AWS_Data - kamialie/knowledge_corner GitHub Wiki

Contents

Glue

Managed and serverless Extract, Transform, and Load (ETL) service. Supports RDS, DynamoDB, Redshift, and S3.

Used to prepare and transform data for analytics.

Elastic Map Reduce

BigData cloud processing. Enables BigData processing on EC2 and S3. Supports popular open-source frameworks and tools like Apache Spark, Apache Flink, Apache Hive, Apache Hudi, Apache Hbase, Presto, Hadoop. Operates in a clustered environment.

Data catalog

Holds catalogs of data. Data Crawler navigates through compatible databases (S3, RDS, DynamoDB or any JDBC compatible) and writes metadata to catalog. Resulting tables can be analyzed by Athena, Redshift Spectrum, EMR.

Other services

Data Pipeline - data workflow orchestration service across AWS. Also a managed ETL, supports S3, EMR, Redshift, DynamoDB, and RDS. Can integrate on-prem data stores.

Quicksight - business intelligent service enabling dynamic data dashboards.

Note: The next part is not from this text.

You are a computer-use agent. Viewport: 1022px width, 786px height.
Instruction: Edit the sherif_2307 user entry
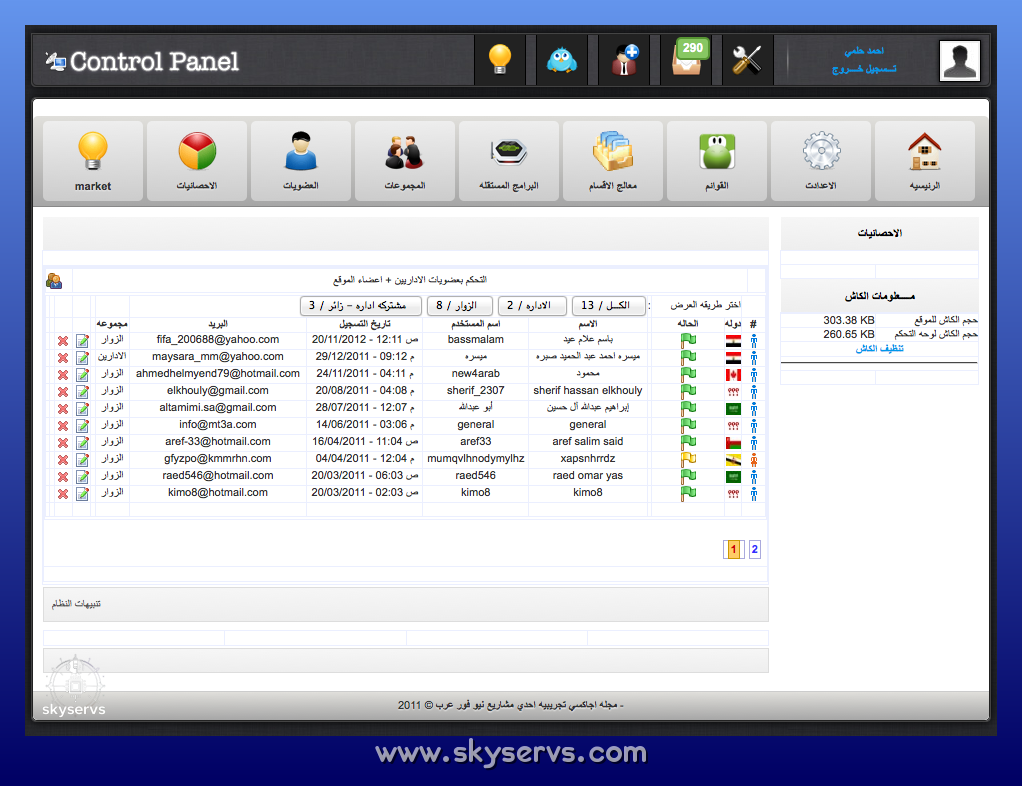point(82,392)
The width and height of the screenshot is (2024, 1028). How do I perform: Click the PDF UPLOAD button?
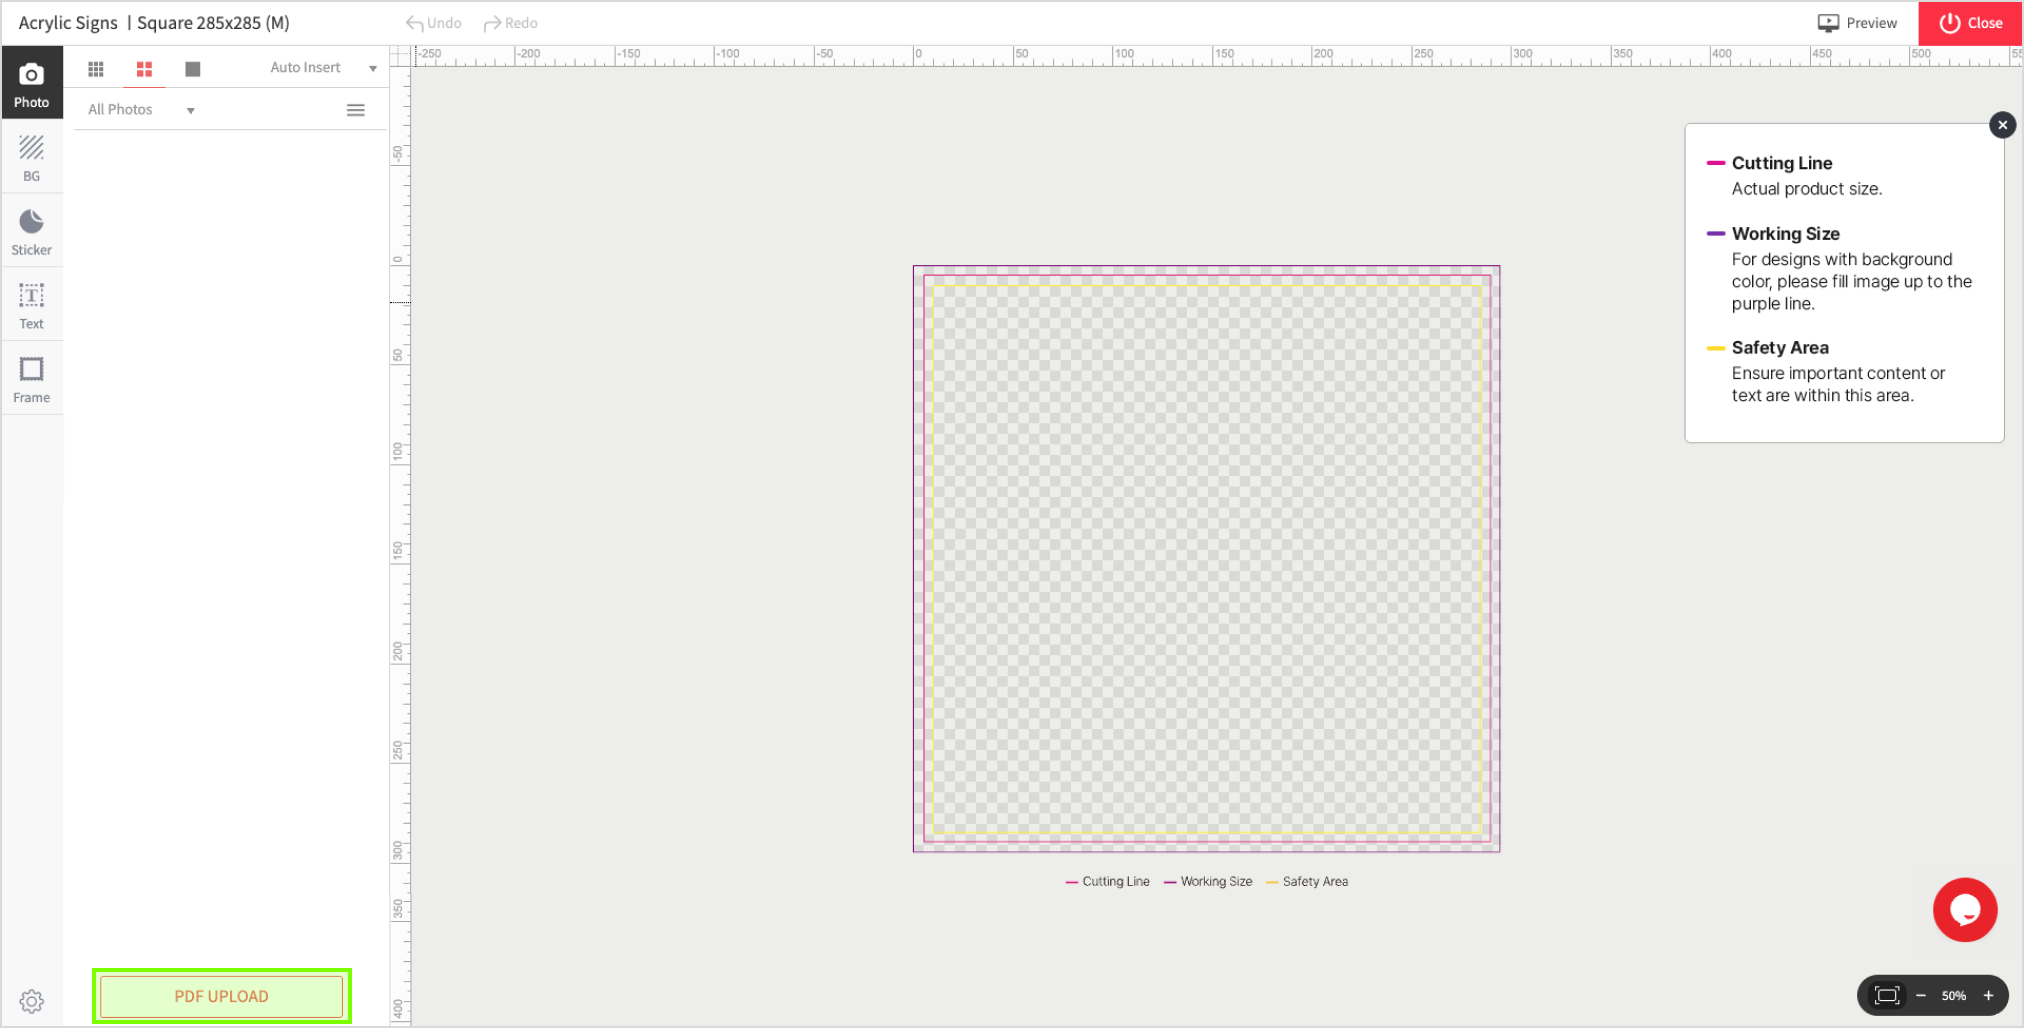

CloudSearch - managed search service for custom apps. Charges per hour and instance type for underlying infrastructure.

Artificial intelligence:

  • Transcribe - speech recognition service (converted into text), includes specific sub-service for medical use, works both in batch and real-time, around 31 languages are supported
  • Comprehend - discover patterns in text
  • Fraud Detector - discover potential fraudulent online activities
  • Lex - build voice and text chatbots

Machine learning:

  • SageMaker - quickly build, train, and deploy machine learning models at scale
  • Textract - extracts text and data from scanned documents
  • Augmented AI (Amazon A2I) - provides built-in human review workflows for common machine learning use cases, such as content moderation and text extraction from documents; can also create your own workflows for machine learning models built on SageMaker or any other tools
  • Rekognition - image and video recognition deep learning service, can identify objects in images (and actions for video), can detect specific people using facial analysis
  • Translate - supports around 54 languages, can perform language identification, works both in batch and real-time
  • DeepRacer - autonomous 1/18 scale race car that you can use to test reinforcement learning models.